Der Container ist sechs Meter lang und zweieinhalb Meter breit und hat eine kleine Rampe, die in den Container führt. Tritt man hinein, ähnelt es einem Mini Supermarkt. Ein Gang führt zum Kühlregal, wo zum Beispiel Milch, Butter und Käse stehen. In den anderen Regalen an der Seite sind Äpfel, Kartoffeln, Lauch aber auch Waschmittel und Zahnpasta griffbereit. An die 450 Produkte werden auf kleinstem Raum angeboten.

Tante Emma Laden des 21. Jahrhunderts

In dem Verkaufscontainer befindet sich kein Personal. Der Kunde sucht sich alles aus und scannt im Kassenbereich die Artikel. Bezahlen kann er entweder bar mit einer Kasse des Vertrauens oder mit der Karte. Das System der Kistenkrämerin basiert auf folgendem: der Kunde ist ehrlich, der Kunde ist verantwortungsvoll und handelt danach, der Kunde schätzt vor allem das regionale Angebot und will es erhalten.

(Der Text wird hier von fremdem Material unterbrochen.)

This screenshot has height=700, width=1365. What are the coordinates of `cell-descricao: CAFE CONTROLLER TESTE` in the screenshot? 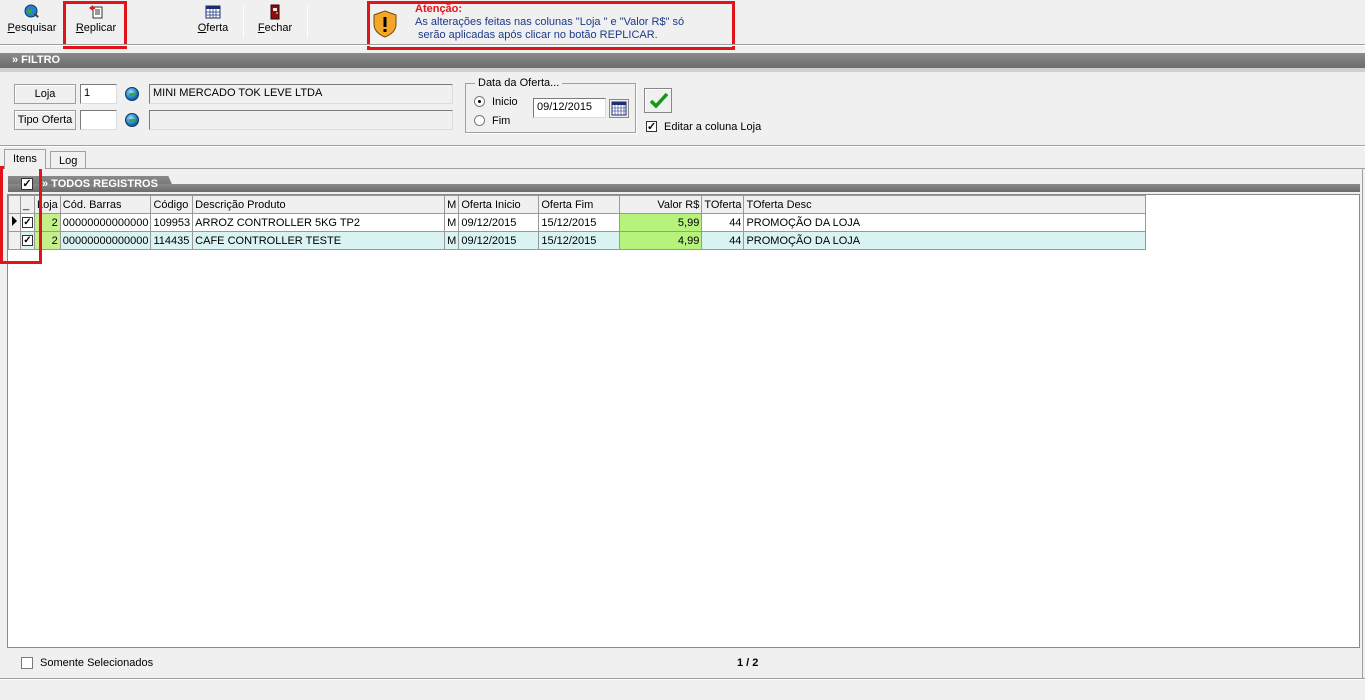 It's located at (319, 240).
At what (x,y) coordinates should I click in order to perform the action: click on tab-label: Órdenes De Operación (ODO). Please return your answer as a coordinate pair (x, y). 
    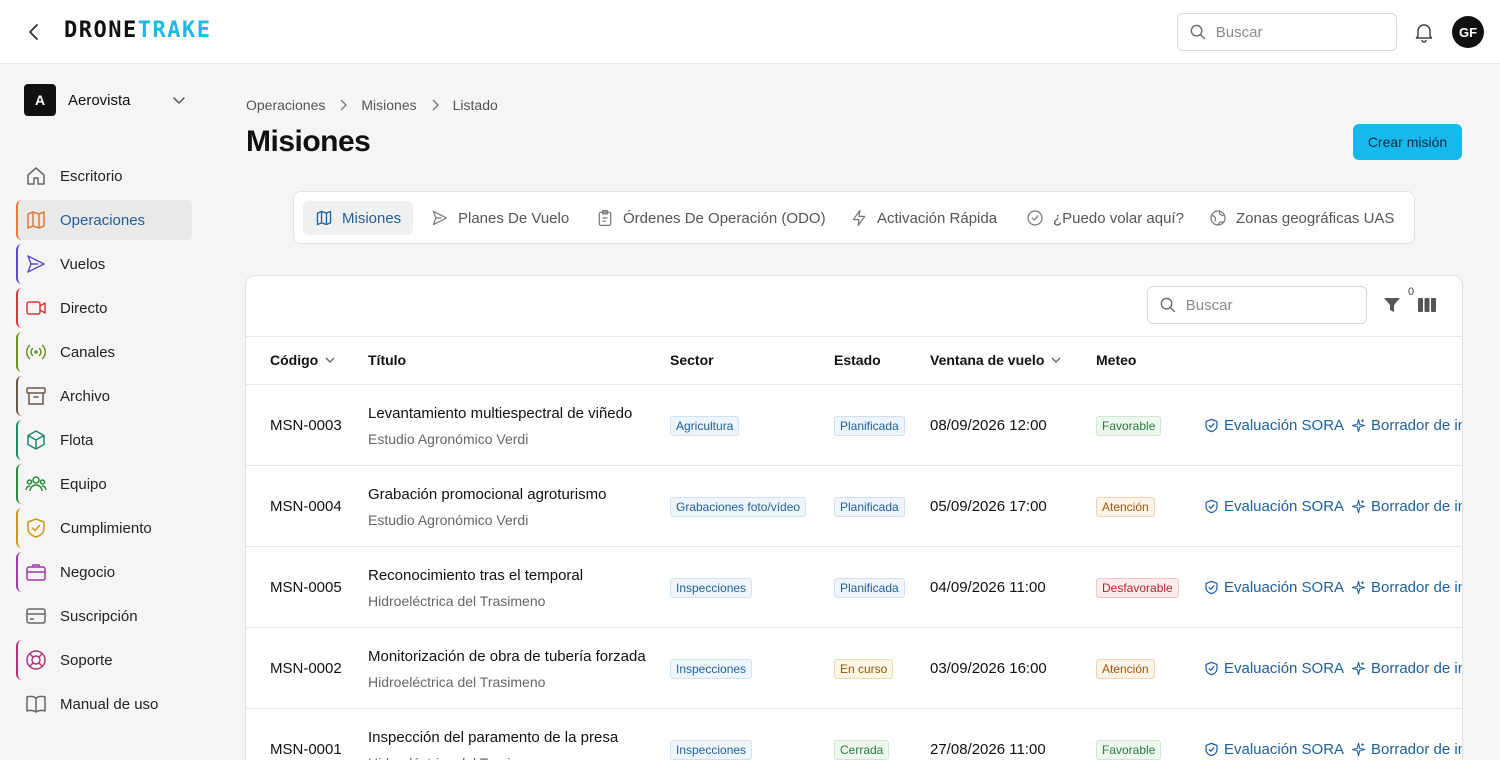
    Looking at the image, I should click on (724, 218).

Gefahr vor Diebstahl und Vandalismus

Kistenkrämerin Kirsten Eberle aus Gundheim weiß um das Problem. Sie gehe aber vom Guten im Menschen aus, hoffe auf die Ehrlichkeit ihrer Kunden und auch auf ihre Treue. Sicherheitshalber gebe es natürlich Videoüberwachung und natürlich werde sie in der ersten Zeit immer wieder in der "Kiste" vorbeischauen und nach dem Rechten sehen.

Eröffnung am 11. Dezember

Am 2. Dezember wird die Anlieferung des Containers in Gundheim DAS Dorfgespräch sein. Wenn alles soweit gut läuft, wird ein Lastwagen den Container bringen und nahe dem alten Bahnhof abstellen. Dann ist es an Kirsten Eberle, den Container mit Lebensmitteln zu bestücken. Am 11. Dezember ist die Eröffnung geplant. Nach Eberles Worten werden regionale Lieferanten entweder ihre Produkte selbst nach Gundheim bringen oder sie werde die Artikel abholen. Nachhaltiges Ziel sei, nie den 30 Kilometer-Radius zu überschreiten.

Produkte aus der Region

15 Unternehmen hat die Kistenkrämerin aus Gundheim bislang bereits für ihre Geschäftsidee begeistern können. Unter den Lieferanten sind unter anderem ein Obsthof aus dem rheinhessischen Albisheim, ein Seifenhersteller aus Offstein, eine Ölmanufaktur aus Wachenheim, ein Hersteller von Natursaft aus Westhofen und eine Chocolaterie aus Worms.